A Polícia Federal (PF) deflagrou, nesta terça-feira (4), uma nova fase da Operação Sem Desconto para investigar um suposto esquema de lavagem de dinheiro e fraudes relacionadas a descontos indevidos em benefícios do Instituto Nacional do Seguro Social (INSS). Entre os investigados está o senador Weverton Rocha (PDT-MA).
A operação cumpriu 18 mandados de busca e apreensão no Distrito Federal e no Maranhão, por determinação do ministro do Supremo Tribunal Federal (STF), André Mendonça.
Segundo a Polícia Federal, as investigações identificaram indícios de movimentações financeiras e patrimoniais realizadas por meio de pessoas físicas e jurídicas, contas bancárias de terceiros, estruturas empresariais e operações com dinheiro em espécie.
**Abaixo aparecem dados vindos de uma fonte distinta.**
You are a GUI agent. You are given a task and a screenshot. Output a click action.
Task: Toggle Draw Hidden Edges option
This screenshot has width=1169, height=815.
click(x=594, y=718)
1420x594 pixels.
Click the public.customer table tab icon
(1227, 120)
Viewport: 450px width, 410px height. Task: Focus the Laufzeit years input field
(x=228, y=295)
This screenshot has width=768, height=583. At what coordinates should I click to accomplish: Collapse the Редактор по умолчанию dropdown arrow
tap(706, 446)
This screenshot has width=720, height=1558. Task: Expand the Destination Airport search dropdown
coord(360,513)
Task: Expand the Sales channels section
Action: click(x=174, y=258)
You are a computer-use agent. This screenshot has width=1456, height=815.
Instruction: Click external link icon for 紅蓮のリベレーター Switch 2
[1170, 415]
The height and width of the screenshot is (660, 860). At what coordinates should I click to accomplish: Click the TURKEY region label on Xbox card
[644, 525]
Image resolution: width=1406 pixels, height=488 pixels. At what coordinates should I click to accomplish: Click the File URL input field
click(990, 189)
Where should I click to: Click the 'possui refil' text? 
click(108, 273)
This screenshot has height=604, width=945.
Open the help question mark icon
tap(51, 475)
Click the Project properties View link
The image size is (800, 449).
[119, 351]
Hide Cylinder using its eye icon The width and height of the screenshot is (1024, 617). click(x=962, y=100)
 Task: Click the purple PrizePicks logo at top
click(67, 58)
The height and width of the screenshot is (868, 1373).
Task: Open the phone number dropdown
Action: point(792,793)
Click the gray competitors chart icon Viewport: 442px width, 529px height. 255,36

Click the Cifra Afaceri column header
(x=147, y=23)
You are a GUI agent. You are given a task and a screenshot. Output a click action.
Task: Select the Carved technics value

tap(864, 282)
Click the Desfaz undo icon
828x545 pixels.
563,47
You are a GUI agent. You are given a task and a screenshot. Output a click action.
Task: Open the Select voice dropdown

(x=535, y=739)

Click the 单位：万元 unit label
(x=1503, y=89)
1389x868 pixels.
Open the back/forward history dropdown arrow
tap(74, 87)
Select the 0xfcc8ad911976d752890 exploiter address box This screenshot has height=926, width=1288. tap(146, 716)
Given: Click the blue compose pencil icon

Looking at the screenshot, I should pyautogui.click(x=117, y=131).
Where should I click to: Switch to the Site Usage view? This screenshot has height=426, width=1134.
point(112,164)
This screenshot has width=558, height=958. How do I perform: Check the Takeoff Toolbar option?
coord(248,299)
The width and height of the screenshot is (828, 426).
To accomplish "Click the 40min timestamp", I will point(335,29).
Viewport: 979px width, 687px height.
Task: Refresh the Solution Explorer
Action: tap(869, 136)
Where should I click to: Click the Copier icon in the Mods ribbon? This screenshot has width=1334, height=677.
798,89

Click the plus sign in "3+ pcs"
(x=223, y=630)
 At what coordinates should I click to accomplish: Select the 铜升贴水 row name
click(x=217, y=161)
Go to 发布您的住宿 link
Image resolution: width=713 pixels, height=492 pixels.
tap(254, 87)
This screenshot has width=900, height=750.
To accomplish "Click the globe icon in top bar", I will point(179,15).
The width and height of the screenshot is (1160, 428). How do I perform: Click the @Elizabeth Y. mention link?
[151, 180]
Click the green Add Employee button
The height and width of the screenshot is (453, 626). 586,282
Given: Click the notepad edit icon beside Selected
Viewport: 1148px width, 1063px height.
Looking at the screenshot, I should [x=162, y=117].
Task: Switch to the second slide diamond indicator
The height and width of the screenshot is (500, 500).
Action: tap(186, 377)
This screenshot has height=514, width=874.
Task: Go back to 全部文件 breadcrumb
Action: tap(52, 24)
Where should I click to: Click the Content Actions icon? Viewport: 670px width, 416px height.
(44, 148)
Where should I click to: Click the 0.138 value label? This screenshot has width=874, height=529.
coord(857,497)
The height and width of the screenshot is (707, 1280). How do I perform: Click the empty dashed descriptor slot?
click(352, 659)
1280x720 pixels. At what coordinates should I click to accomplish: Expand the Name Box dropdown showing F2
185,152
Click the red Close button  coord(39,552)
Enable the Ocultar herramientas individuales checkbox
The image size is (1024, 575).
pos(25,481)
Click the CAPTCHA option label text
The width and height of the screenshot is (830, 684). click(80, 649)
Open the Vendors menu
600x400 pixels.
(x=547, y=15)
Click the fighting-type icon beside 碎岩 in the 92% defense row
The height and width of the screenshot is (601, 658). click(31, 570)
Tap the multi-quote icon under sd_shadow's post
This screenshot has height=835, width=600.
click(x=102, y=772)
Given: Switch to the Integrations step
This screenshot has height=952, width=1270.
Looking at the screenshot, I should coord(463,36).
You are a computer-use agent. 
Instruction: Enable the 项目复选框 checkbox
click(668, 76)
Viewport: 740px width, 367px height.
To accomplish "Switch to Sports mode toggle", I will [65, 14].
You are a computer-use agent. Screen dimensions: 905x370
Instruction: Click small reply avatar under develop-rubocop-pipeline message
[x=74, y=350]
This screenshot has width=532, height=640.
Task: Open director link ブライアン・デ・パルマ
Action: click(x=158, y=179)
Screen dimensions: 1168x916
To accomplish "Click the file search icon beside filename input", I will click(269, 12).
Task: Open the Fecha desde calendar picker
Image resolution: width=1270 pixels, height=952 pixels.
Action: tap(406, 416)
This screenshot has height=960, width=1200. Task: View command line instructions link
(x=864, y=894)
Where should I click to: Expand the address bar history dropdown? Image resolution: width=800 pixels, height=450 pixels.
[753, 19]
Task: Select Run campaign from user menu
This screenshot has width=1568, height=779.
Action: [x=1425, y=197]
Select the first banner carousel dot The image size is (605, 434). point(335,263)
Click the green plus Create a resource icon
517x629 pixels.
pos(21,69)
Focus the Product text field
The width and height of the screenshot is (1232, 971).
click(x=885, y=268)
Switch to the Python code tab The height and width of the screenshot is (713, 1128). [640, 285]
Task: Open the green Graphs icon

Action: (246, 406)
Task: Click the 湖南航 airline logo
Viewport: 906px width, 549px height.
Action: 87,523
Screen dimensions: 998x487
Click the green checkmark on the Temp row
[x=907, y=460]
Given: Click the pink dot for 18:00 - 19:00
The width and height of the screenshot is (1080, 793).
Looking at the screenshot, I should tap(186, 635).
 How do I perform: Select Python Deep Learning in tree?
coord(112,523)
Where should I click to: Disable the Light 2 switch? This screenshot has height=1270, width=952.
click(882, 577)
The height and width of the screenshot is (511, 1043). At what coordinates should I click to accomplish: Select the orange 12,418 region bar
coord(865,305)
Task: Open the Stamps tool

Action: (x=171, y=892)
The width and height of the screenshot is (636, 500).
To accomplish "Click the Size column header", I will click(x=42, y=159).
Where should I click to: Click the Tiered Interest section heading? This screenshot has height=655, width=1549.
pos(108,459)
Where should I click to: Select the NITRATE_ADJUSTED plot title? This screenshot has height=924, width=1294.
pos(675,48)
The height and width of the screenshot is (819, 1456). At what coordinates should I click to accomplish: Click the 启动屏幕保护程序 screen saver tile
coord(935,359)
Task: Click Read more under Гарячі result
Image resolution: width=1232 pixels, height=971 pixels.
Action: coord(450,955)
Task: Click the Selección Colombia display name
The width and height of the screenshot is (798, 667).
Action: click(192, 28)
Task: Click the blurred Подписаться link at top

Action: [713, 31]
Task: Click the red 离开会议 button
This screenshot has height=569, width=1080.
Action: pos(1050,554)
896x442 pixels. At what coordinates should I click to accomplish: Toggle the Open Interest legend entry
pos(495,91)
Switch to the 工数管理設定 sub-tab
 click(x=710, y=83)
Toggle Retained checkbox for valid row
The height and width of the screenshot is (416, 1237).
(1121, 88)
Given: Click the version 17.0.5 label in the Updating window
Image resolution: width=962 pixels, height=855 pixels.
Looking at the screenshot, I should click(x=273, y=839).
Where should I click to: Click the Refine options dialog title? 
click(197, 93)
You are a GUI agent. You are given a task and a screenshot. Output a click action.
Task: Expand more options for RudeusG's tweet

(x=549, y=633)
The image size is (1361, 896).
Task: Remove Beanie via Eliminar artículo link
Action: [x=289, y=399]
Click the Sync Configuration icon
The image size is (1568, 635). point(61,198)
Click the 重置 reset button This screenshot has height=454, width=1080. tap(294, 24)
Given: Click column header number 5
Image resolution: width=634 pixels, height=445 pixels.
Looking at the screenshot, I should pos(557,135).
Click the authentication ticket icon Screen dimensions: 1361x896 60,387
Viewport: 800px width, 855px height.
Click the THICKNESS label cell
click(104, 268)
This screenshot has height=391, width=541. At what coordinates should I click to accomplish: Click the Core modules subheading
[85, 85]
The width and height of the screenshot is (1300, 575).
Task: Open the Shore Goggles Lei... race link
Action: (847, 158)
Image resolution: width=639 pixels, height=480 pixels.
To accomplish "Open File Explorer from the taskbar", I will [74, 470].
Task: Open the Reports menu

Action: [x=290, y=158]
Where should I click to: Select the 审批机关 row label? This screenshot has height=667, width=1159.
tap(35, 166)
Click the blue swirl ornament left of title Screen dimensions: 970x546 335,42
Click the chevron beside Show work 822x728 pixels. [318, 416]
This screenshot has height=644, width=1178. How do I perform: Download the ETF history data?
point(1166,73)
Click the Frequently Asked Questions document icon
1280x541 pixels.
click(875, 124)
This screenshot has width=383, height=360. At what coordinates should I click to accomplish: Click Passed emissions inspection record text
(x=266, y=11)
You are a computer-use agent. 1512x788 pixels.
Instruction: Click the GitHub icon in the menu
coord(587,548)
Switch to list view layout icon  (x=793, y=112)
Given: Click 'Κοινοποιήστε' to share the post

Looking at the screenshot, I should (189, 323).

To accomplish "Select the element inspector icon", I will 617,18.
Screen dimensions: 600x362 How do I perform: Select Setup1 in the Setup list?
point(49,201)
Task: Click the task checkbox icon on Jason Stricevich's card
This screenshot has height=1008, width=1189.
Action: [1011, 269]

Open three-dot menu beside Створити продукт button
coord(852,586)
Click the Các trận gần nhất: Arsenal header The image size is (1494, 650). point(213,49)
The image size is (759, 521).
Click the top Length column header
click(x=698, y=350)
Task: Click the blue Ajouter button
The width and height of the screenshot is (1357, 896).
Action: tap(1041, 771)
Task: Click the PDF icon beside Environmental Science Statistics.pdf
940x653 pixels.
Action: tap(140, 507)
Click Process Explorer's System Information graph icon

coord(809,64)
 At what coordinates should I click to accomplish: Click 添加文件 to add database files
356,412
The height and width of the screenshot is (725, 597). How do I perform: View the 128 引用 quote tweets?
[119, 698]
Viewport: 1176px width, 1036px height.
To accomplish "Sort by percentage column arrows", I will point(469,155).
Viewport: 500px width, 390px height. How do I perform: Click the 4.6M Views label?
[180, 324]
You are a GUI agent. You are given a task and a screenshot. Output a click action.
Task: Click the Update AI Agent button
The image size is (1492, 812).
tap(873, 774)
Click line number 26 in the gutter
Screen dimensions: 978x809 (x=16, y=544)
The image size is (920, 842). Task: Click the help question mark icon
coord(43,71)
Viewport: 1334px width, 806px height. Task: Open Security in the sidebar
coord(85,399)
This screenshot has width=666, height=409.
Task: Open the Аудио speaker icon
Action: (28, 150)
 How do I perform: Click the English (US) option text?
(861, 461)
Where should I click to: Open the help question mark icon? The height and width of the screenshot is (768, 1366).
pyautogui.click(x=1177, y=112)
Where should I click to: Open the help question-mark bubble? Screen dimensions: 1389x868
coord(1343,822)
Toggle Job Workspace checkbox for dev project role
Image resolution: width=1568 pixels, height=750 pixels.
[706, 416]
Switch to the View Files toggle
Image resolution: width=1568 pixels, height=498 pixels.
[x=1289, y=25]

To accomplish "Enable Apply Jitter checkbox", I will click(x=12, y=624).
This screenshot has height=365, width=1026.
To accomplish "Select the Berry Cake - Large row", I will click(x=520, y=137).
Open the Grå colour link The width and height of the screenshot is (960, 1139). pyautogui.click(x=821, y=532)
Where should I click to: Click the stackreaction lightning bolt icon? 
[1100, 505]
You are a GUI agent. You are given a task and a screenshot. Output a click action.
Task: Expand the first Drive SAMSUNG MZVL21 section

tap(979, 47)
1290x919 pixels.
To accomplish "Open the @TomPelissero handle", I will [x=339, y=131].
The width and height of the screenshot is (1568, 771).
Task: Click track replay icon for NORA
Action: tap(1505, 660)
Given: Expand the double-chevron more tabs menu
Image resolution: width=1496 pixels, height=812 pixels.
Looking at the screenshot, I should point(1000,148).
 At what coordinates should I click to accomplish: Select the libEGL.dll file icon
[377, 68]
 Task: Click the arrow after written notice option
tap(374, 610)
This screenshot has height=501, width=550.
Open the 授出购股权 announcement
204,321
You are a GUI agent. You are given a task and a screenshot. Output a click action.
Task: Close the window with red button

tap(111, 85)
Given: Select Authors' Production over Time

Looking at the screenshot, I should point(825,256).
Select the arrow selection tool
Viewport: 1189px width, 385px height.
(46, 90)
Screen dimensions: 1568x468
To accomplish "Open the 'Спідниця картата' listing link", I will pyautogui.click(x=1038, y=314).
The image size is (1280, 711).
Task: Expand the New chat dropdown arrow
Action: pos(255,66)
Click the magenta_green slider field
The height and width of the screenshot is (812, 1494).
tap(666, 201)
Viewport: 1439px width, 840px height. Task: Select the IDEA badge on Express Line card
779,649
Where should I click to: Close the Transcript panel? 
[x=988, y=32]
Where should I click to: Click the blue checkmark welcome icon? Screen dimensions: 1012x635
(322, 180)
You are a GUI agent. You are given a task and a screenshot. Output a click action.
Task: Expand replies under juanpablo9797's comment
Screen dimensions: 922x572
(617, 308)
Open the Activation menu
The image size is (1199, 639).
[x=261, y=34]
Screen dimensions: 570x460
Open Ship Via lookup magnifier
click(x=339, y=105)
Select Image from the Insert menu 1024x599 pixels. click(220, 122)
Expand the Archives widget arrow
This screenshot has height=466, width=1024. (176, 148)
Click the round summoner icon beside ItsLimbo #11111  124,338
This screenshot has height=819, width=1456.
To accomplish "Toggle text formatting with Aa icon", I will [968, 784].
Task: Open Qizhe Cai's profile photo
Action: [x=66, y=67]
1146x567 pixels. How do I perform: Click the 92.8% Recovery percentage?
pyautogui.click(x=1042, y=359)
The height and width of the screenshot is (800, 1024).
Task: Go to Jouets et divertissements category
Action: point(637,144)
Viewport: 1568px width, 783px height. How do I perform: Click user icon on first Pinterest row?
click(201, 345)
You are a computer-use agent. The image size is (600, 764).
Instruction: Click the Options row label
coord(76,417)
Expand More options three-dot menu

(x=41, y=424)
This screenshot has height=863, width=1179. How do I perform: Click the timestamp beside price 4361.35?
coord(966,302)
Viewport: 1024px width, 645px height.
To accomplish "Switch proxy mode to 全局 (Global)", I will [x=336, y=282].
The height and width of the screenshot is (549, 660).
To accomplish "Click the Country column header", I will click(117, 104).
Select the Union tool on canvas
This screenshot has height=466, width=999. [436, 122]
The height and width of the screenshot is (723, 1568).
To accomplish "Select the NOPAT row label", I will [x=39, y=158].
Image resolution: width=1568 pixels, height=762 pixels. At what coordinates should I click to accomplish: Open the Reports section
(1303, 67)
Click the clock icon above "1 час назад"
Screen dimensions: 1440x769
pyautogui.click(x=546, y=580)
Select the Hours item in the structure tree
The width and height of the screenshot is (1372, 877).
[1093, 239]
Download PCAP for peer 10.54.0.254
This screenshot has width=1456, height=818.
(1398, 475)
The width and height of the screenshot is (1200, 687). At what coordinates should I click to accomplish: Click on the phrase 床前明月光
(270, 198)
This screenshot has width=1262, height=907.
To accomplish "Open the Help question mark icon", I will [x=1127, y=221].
Na representação encaminhada ao STF, a PF afirma que Weverton Rocha teria atuado na formulação de demandas, indicação de beneficiários, cobrança de pagamentos, acompanhamento de repasses, negociação de imóveis, orientação de providências e interferência em decisões patrimoniais relacionadas ao suposto esquema.
A investigação também aponta o advogado Willer Tomaz de Souza como um dos principais integrantes da estrutura investigada, que envolveria empresas, imóveis, aeronaves, operadores financeiros e interlocutores políticos.
Além do senador, os mandados de busca tiveram como alvos familiares de Weverton Rocha, empresários, operadores financeiros e escritórios de advocacia mencionados na investigação.
De acordo com a Polícia Federal, a esposa do senador, Samya Rocha, teria recebido mais de R$ 11 milhões de empresas ligadas a Willer Tomaz.
Na decisão que autorizou as medidas, o ministro André Mendonça afirmou que o material reunido pela investigação ultrapassa o campo das hipóteses e destacou a existência de “correlação temporal entre comunicações, aportes e cobranças”.
Em nota, a Polícia Federal informou que as investigações prosseguem para esclarecer a origem e o destino dos recursos movimentados, a finalidade dos repasses e a responsabilidade individual de cada investigado. Até o momento, não houve condenação dos envolvidos, e o caso segue sob investigação.